74 gtos only had 350 no other engine. you could get a dealer to do a swap for you, but then you need paperwork to support the dealer install. you can get a bill of sale from the seller and try to register the car. if it is not stolen or a lein on it you may get a title. if it has been more than 7 years from the last time it was titled you probabaly will get a title. it should say duplicate title, the original title hold may have ownership rights. it is a gamble with no title. soo you have to ask if you are gambling type?


----------



## geeteeohguy (Feb 2, 2008)

1969 was the last year the 428 engine was produced.


----------



## 67/04gto (Jan 15, 2005)

74 only had 350 in there like stated above


----------



## Too Many Projects (Nov 15, 2008)

It depends on which state you and the car are in whether you can get a "lost or abandoned" title with minimal hassle.
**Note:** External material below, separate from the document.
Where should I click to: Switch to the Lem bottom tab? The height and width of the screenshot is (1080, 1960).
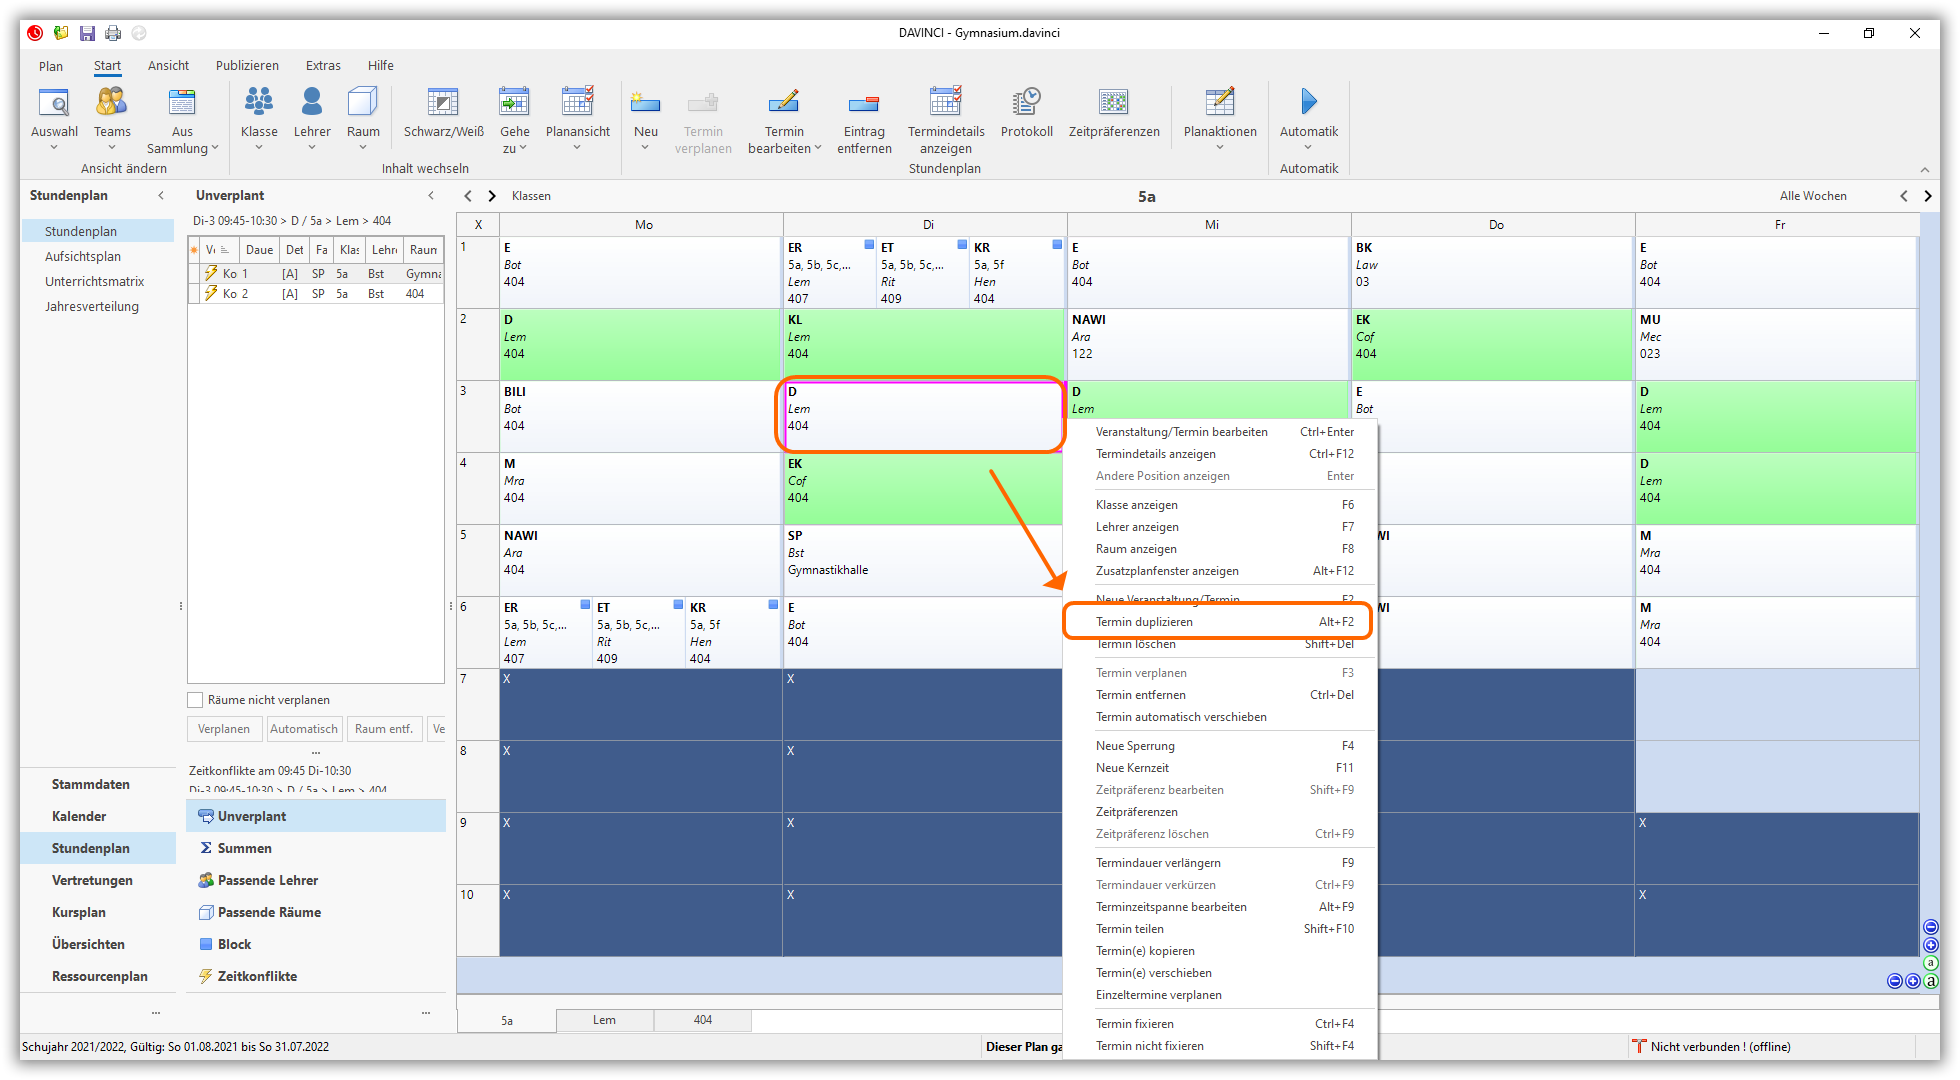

Here in good ole MN, the state requires a security bond on a provisional title for 3 friggin years before they will give a clear title. This is to protect their ass for issuing a title for a car that already has one somewhere. The cost for all this can run 3k !!! There are quite a few companies who advertise on the web to get titles for a fee. Do a goggle for "lost title" and see what you can do for the state you are in.


----------